Se domani il sindaco di Sanremo Maurizio Zoccarato dovesse davvero ritirare le dimissioni potrebbe nascere un nuovo caso formale, sulla falsa riga di quanto accaduto 19 giorni fa quando ne diede comunicazione. Era lo scorso 28 dicembre e la momentanea assenza del presidente del consiglio comunale Marco Lupi aveva messo in forse la formalizzazione delle dimissioni del primo cittadino. Tutto sarebbe infatti dipeso dalla ricezione delle stesse da parte del presidente o, in sua assenza, del vice presidente. La stessa situazione si potrebbe ripetere domani.
"Nel caso spero di tornare in tempo" ha infatti detto Marco Lupi lasciando il consiglio comunale dopo aver chiuso la seduta per mancanza di numero legale. Il presidente ha lasciato Palazzo Bellevue senza rilasciare dichiarazioni su quanto accaduto, ma precisando che la mattina seguente sarebbe dovuto partire presto per un impegno a Venezia.

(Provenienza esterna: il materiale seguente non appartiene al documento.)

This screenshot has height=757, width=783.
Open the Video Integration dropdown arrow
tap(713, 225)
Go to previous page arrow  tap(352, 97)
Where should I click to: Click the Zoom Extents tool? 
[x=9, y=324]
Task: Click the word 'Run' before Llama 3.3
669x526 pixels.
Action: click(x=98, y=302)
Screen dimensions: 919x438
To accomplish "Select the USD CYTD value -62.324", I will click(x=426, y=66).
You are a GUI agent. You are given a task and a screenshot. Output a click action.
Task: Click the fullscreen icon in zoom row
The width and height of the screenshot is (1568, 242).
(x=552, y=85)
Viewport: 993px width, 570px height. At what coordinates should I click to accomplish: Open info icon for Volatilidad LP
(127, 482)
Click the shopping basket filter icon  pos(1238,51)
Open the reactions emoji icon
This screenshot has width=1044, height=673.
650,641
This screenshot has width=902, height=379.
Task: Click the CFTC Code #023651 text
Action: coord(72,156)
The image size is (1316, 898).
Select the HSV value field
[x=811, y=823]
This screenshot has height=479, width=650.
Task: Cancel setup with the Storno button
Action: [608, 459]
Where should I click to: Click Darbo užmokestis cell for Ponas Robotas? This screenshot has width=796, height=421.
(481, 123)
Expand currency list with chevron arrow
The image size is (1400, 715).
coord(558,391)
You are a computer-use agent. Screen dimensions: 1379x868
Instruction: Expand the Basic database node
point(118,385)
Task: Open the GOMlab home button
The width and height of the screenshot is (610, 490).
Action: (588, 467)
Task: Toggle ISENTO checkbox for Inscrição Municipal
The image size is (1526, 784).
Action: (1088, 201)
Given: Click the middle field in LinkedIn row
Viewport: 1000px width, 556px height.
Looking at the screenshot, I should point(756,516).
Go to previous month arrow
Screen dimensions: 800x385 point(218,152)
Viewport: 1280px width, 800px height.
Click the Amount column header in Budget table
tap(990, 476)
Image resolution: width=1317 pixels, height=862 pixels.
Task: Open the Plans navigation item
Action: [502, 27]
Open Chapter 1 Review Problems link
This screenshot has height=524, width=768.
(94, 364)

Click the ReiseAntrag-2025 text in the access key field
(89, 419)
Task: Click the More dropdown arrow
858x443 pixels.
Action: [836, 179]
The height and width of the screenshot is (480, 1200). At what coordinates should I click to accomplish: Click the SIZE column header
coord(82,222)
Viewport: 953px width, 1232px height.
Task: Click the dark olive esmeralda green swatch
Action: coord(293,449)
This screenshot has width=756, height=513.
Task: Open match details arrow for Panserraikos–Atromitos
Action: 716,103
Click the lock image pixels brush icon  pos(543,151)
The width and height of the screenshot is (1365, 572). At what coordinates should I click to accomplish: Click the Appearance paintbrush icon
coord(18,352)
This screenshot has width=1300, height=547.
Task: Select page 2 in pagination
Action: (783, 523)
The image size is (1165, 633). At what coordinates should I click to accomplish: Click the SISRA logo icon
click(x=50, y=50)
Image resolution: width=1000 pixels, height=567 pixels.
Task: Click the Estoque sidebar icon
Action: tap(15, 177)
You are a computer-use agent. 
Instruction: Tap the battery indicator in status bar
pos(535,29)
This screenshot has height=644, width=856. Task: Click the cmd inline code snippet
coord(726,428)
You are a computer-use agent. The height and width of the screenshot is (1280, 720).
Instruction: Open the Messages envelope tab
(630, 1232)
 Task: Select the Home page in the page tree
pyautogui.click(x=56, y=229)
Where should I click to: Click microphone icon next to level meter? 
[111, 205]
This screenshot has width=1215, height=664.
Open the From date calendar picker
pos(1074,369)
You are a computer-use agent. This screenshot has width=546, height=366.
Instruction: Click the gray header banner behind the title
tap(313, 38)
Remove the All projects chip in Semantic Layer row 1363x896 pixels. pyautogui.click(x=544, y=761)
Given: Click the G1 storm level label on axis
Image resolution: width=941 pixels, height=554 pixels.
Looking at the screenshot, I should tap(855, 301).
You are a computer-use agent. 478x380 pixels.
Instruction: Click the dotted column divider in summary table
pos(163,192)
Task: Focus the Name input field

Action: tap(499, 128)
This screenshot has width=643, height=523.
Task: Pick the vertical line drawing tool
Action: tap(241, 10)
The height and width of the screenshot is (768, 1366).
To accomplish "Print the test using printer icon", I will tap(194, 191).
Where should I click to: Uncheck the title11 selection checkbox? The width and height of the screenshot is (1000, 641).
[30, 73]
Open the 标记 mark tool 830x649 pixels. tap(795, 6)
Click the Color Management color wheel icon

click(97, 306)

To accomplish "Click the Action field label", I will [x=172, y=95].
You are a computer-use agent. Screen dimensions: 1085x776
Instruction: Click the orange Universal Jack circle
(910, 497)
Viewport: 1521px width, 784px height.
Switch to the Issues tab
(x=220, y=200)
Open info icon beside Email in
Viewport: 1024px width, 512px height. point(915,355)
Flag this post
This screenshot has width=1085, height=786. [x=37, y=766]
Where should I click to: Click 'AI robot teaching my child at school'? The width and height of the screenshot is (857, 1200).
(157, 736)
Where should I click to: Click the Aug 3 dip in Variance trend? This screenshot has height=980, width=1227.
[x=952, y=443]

"Domani dovrò presenziare ad un'importante riunione a Venezia - ha detto Lupi uscendo dall'aula ad alcuni consiglieri comunali - confido comunque di poter far rientro entro la mezzanotte per essere in grado di ricevere, e quindi protocollare, l'eventuale ritiro delle dimissioni del sindaco Zoccarato, onde evitare il rischio che le stesse diventino irrevocabili".
Due gli aspetti importanti. Primo alla mezzanotte scadranno i 20 giorni oltre i quali, in assenza di formalizzazione del ritiro, le dimissioni diverranno esecutive. Secondo è difficile, per un'evidente questione di opportunità politica, che il compito in caso di assenza di Lupi venga svolto dal suo vice Riccardo Borea che siede nei banchi dell'opposizione.
Un nuovo motivo di tensione quindi in una giornata che si preannuncia già frenetica. Mentre Marco Lupi sarà nella città delle gondole, per questa misteriosa riunione, occhi puntati anche sul meteo che, paradossalmente, se dovesse creare problemi alla viabilità nel nord Italia (domani in Veneto, Lombardia, Emilia e Trentino è prevista la neve) potrebbe condizionare un'importante pagina politica cittadina.